R: Estimates effective population size using the Linkage...

gl.LDNe {dartR.popgen}

R Documentation

Estimates effective population size using the Linkage Disequilibrium method based on NeEstimator (V2)

Description

This function is basically a convenience function that runs the LD Ne estimator using Neestimator2 (http://www.molecularfisherieslaboratory.com.au/neestimator-software/) within R using the provided genlight object. To be able to do so, the software has to be downloaded from their website and the appropriate executable Ne2-1 has to be copied into the path as specified in the function (see example below).

Usage

gl.LDNe(
  x,
  outfile = "genepopLD.txt",
  outpath = tempdir(),
  neest.path = getwd(),
  critical = 0,
  singleton.rm = TRUE,
  mating = "random",
  pairing = "all",
  Waples.correction = NULL,
  Waples.correction.value = NULL,
  naive = FALSE,
  plot.out = TRUE,
  plot_theme = theme_dartR(),
  plot_colors_pop = gl.select.colors(x, verbose = 0),
  plot.file = NULL,
  plot.dir = NULL,
  verbose = NULL
)

Arguments

`x`	Name of the genlight object containing the SNP data [required].
`outfile`	File name of the output file with all results from Neestimator 2 [default 'genepopLD.txt'].
`outpath`	Path where to save the output file.
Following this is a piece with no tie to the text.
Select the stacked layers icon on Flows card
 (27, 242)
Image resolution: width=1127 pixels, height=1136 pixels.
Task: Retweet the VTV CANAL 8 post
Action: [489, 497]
Use outpath=getwd() or outpath='.' when calling this function to direct output files to your working directory [default tempdir(), mandated by CRAN].
`neest.path`	Path to the folder of the NE2-1 file. Please note there are 3 different executables depending on your OS: Ne2-1.exe (=Windows), Ne2-1M (=Mac), Ne2-1L (=Linux). You only need to point to the folder (the function will recognise which OS you are running) [default getwd()].
`critical`	(vector of) Critical values that are used to remove alleles based on their minor allele frequency. This can be done before using the gl.filter.maf function, therefore the default is set to 0 (no loci are removed). To run for MAF 0 and MAF 0.05 at the same time specify: critical = c(0,0.05) [default 0].
`singleton.rm`	Whether to remove singleton alleles [default TRUE].
`mating`	Formula for Random mating='random' or monogamy= 'monogamy' [default 'random'].
`pairing`	'all' [default] if all possible loci should be paired, or 'separate' if only loci on different chromosomes should be used.
`Waples.correction`	The type of Waples et al 2016 correction to apply. This is ignored if `pairing` is set to 'separate'. Options are 'nChromosomes', for eq 1a, or 'genomeLength' for eq 1b. NULL if none should be applied [default NULL].
`Waples.correction.value`	The number of chromosomes or the genome length in cM. See Waples et al 2016 for details.
`naive`	Whether the naive (uncorrected for samples size - see eq 7 and eq 8 in Waples 2006) should also be reported. This is mostly to diagnose the source of Inf estimate.
`plot.out`	Specify if plot is to be produced [default TRUE].
`plot_theme`	User specified theme [default theme_dartR()].
`plot_colors_pop`	population colors with as many colors as there are populations in the dataset [default discrete_palette].
`plot.file`	Name for the RDS binary file to save (base name only, exclude extension) [default NULL] temporary directory (tempdir) [default FALSE].
`plot.dir`	Directory in which to save files [default = working directory]
`verbose`	Verbosity: 0, silent or fatal errors; 1, begin and end; 2, progress log; 3, progress and results summary; 5, full report [default 2, unless specified using gl.set.verbosity].

Value

Dataframe with the results as table

Author(s)

Custodian: Bernd Gruber (Post to https://groups.google.com/d/forum/dartr)

References

Waples, R. S. (2006). "A bias correction for estimates of effective population size based on linkage disequilibrium at unlinked gene loci*." Conservation Genetics 7(2): 167-184.
Waples, R. K., et al. (2016). "Estimating contemporary effective population size in non-model species using linkage disequilibrium across thousands of loci." Heredity 117(4): 233-240.

Examples

## Not run: 
# SNP data (use two populations and only the first 100 SNPs)
pops <- possums.gl[1:60, 1:100]
nes <- gl.LDNe(pops,
  outfile = "popsLD.txt", outpath = tempdir(),
  neest.path = "./path_to Ne-21",
  critical = c(0, 0.05), singleton.rm = TRUE, mating = "random"
)
nes

# Using only pairs of loci on different chromosomes
# make up some chromosome location
pops@chromosome <- as.factor(sample(1:10, size = nLoc(pops), replace = TRUE))
nessep <- gl.LDNe(pops,
              outfile = "popsLD.txt", outpath = "./TestNe", pairing="separate",
              neest.path = "./path_to Ne-21",
              critical = c(0, 0.05), singleton.rm = TRUE, mating = "random"
nessep

## End(Not run)

[Package dartR.popgen version 1.0.0 Index]